Saturday, August 19, 2017

Gorakhpur Tragedy: Findings of the IMA Inquiry Committee



Dr KK Aggarwal
National President, IMA

The Gorakhpur tragedy, where many innocent lives were lost, has shaken the nation and stirred a debate in the country.

Taking cognizance of the seriousness of the situation, Indian Medical Association (IMA) HQs constituted an Inquiry Committee comprising of Prof KP Kushwaha, Former Principal & Head, Dept of Pediatrics, Medical College Gorakhpur; Dr Ashok Agarwal, National Vice President IMA and Dr BB Gupta, President IMA Gorakhpur Branch.

The committee also asked the following doctors to appear before it to present their case.

•  Prof Dr Rajiv Mishra, Principal BRD Medical College, Gorakhpur at the time of the incident
•  Prof Dr Satish Kumar, Head, Dept. of Anaesthesia, Medical College, Gorakhpur
•  Dr Mahima Mittal, Associate Prof, Dept. of Paediatrics, Medical College, Gorakhpur
•  Dr Kafeel Khan, Asst. Prof and Nodal Officer, Encephalitis Ward, Dept. of Paediatrics, Medical College, Gorakhpur
•  Dr AK Shrivastava, Superintendent in Chief, Nehru Hospital, Medical College, Gorakhpur

But, the above doctors failed to appear before the Inquiry Committee, which then decided to visit the Dept. of Pediatrics in the Medical College.
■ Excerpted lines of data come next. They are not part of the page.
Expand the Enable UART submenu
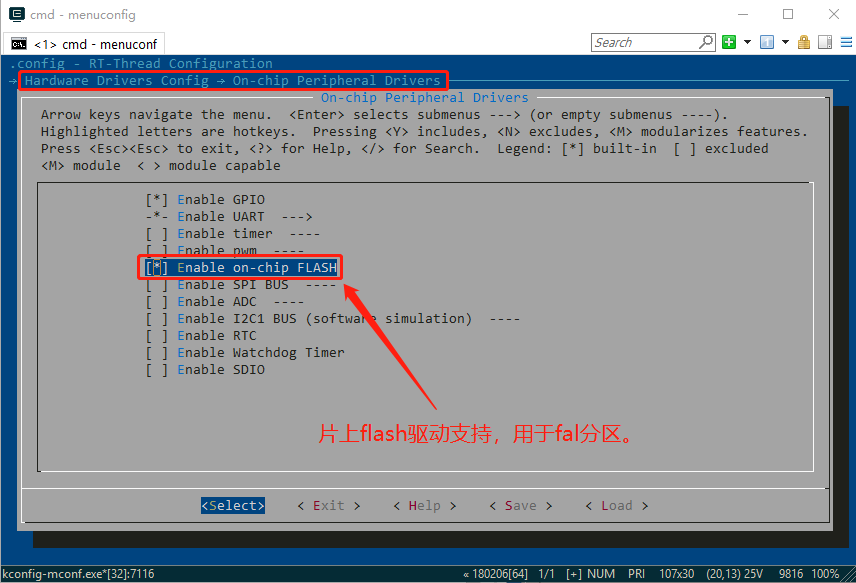Image resolution: width=856 pixels, height=583 pixels. (220, 216)
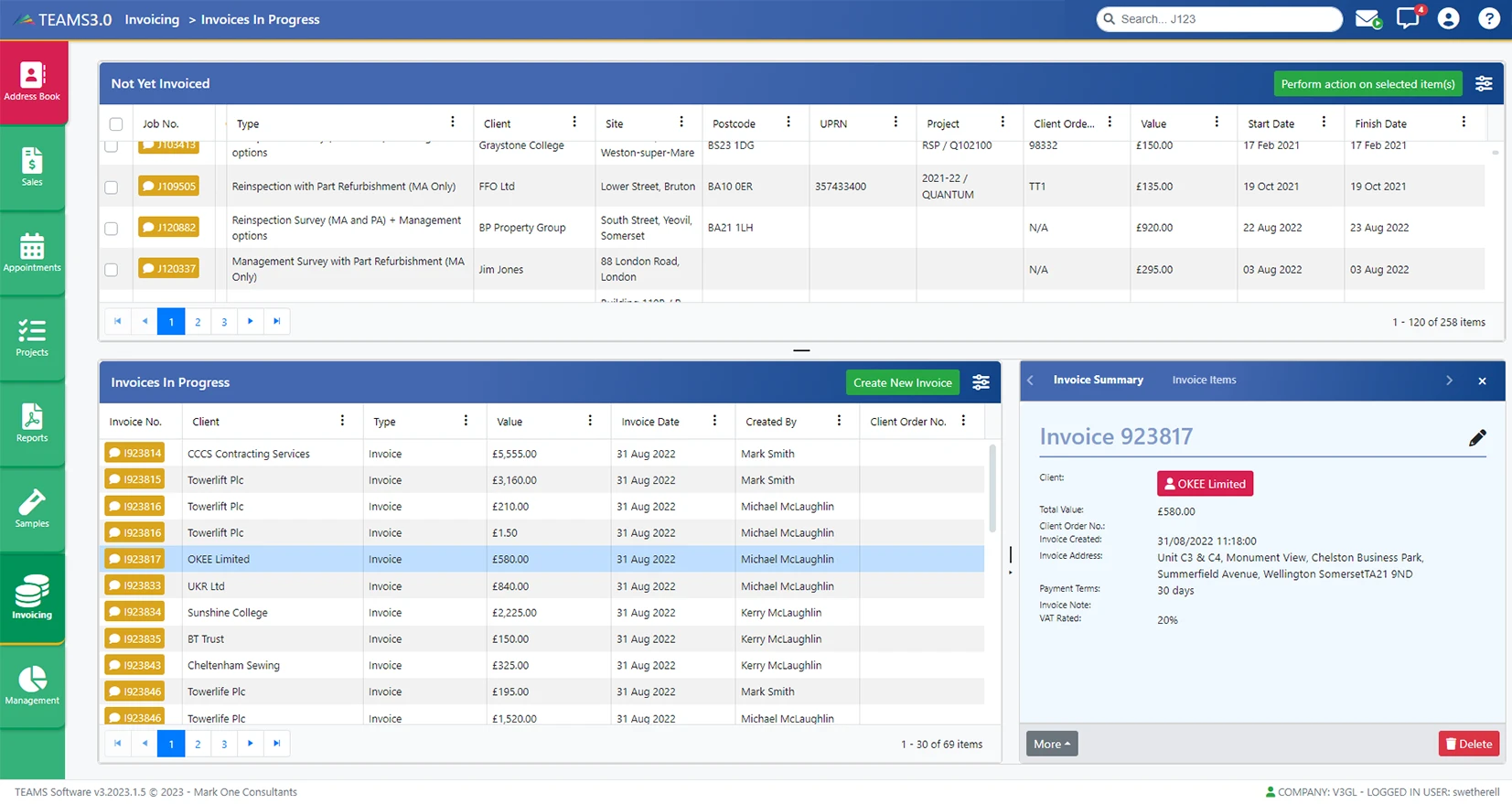Expand the More dropdown button
Screen dimensions: 1512x804
[1052, 744]
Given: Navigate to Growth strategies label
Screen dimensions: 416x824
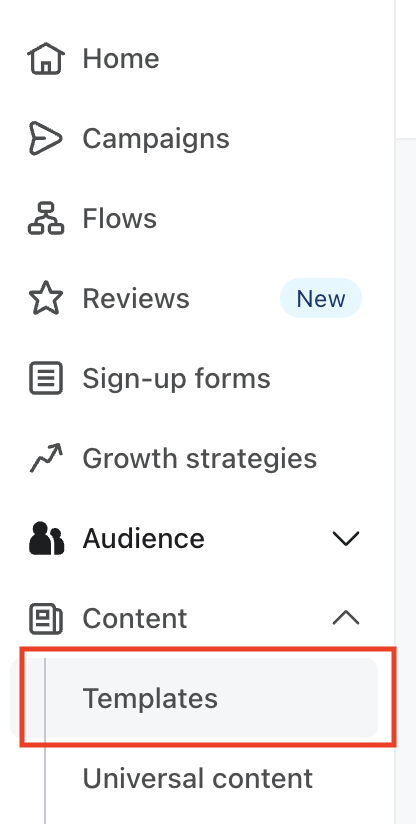Looking at the screenshot, I should 200,459.
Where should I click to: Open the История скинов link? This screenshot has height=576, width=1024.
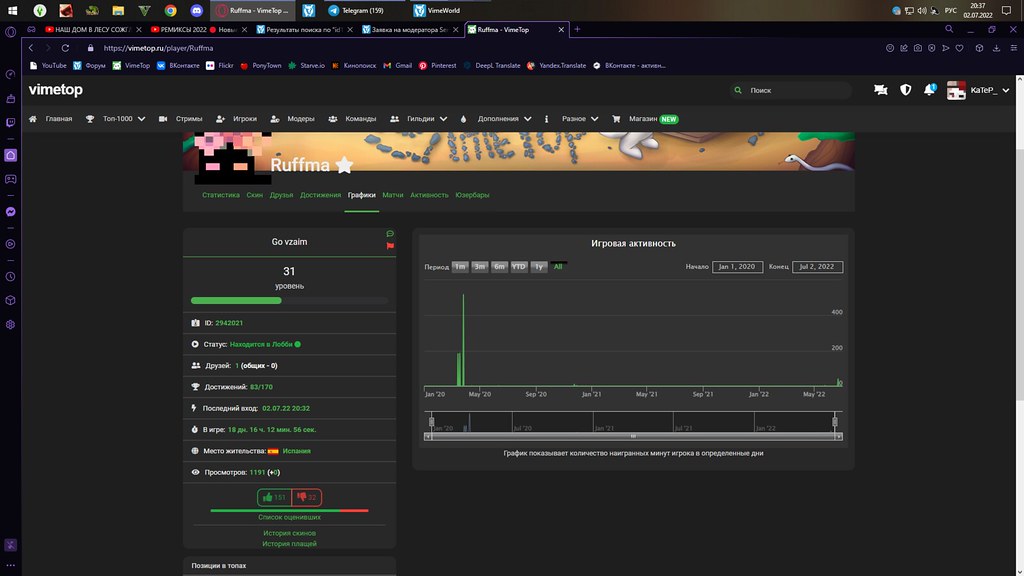[290, 533]
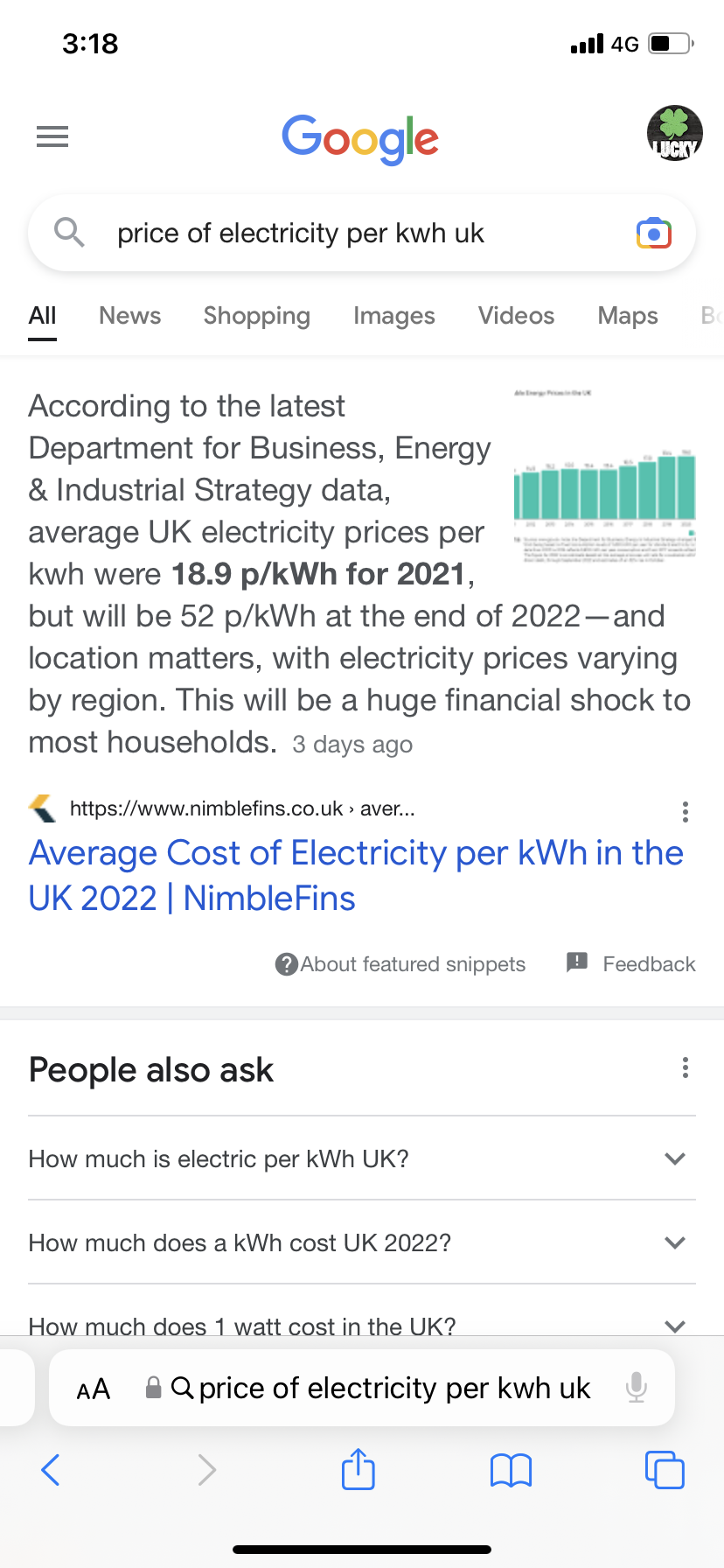Go back with Safari back arrow
Screen dimensions: 724x1568
pos(51,1470)
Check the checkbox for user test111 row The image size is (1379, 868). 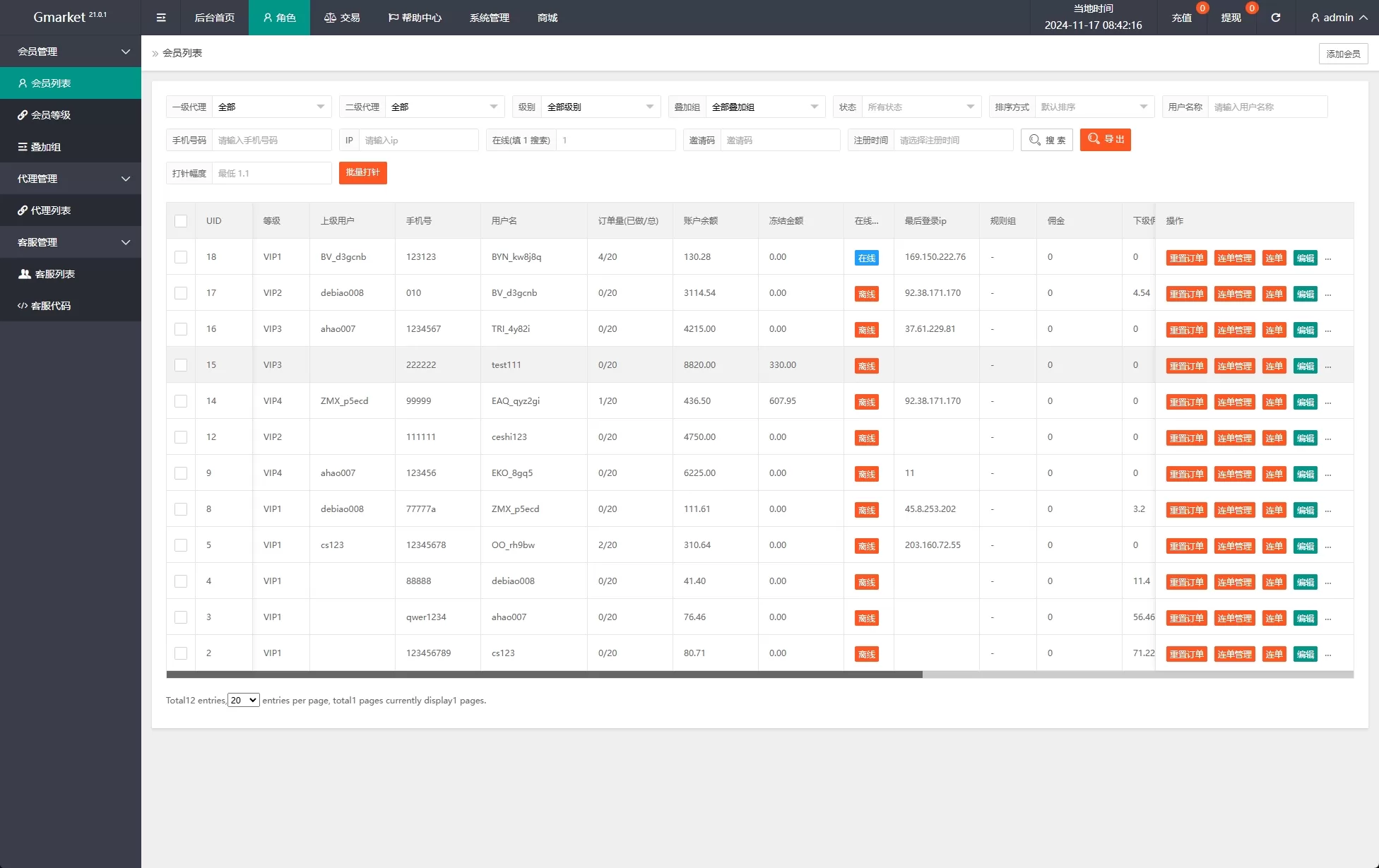click(x=181, y=365)
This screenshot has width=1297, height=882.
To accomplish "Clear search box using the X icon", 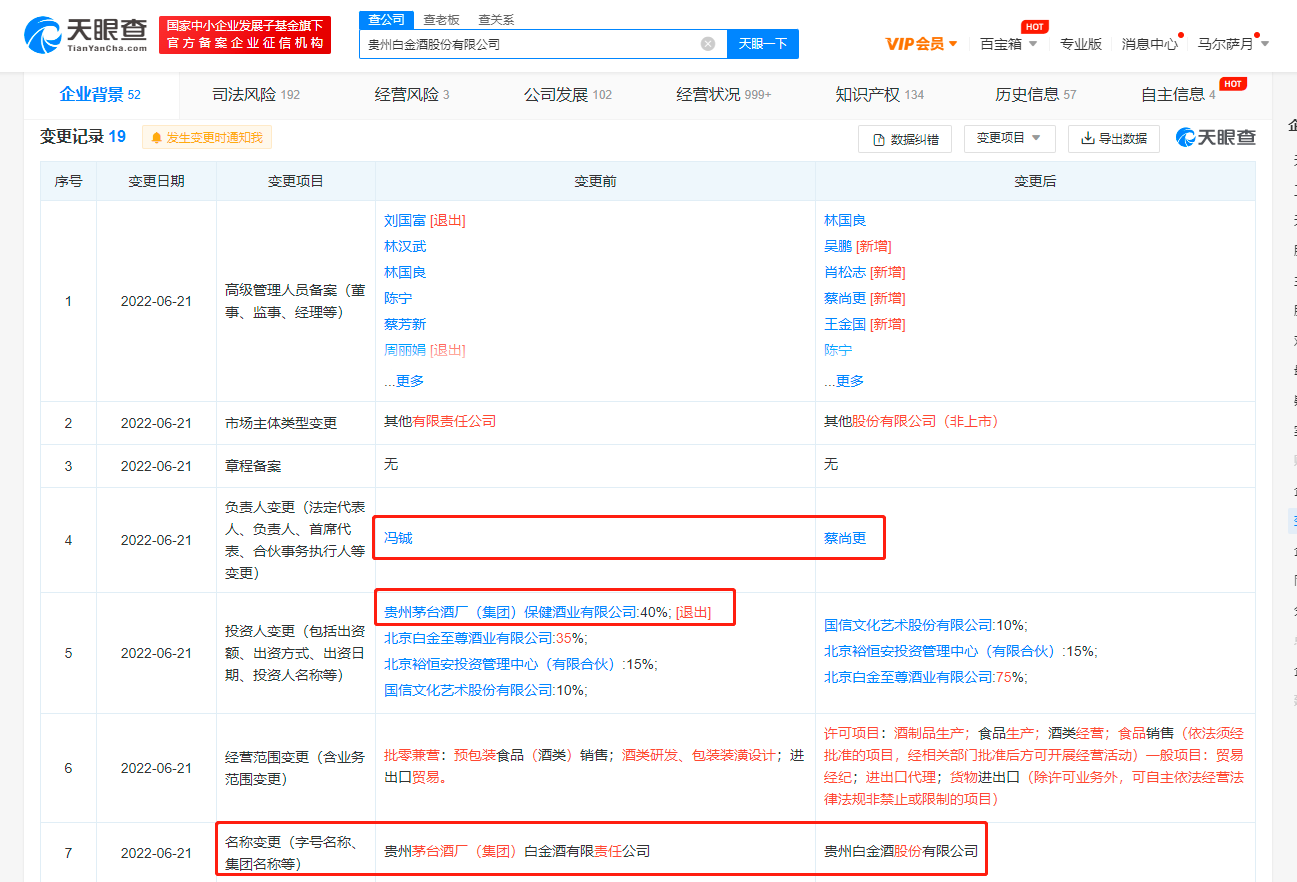I will (x=707, y=44).
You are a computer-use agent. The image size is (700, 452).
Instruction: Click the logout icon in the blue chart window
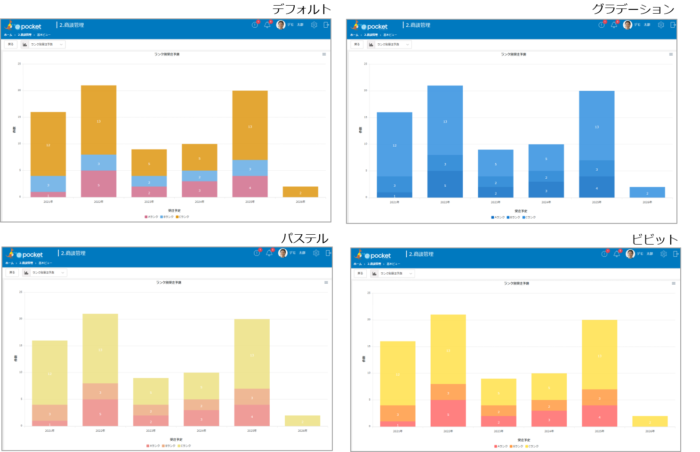673,25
People there were hesitant to speak. The scope of the Committee was to only examine the working of the doctors as other issues such as lack of oxygen, inadequate staff and any structural deficiency were being investigated by the Chief Secy, UP Govt.

The committee also took note of the various reports published in the newspapers and other media. The following conclusions were arrived at:

•  Oxygen supply was interrupted for a short time on the night of August 10, 2017.
•  The liquid oxygen supplier had not been paid his dues since last 5-6 months.
•  Cleanliness of hospital and ward was unsatisfactory. Presence of dogs and rats in hospitals is not acceptable by any standards in the hospital premises.
•  The hospital was handling these cases and other critically ill patients much more than its capacity.
•  There is no facility in Gorakhpur and nearby districts to manage encephalitis.
•  There is a lack of staff – paediatricians, nurses and other paramedical staff – in PHCs/CHCs.
•  ICUs in 10 districts of Poorvanchal area are not functioning because of lack of staff and other resources.
•  No alert was issued by the hospital administration regarding shortage of oxygen, The traeting doctors should have been alerted seven days before the fresh oxygen supply was  not received.

According to the IMA, although there is no evidence of medical clinical negligence against Dr Rajiv Mishra and Dr Kafeel Khan, prima facie it appears that a case of administrative negligence against them cannot be ruled out. Hence, administrative inquiry and action may be taken against them.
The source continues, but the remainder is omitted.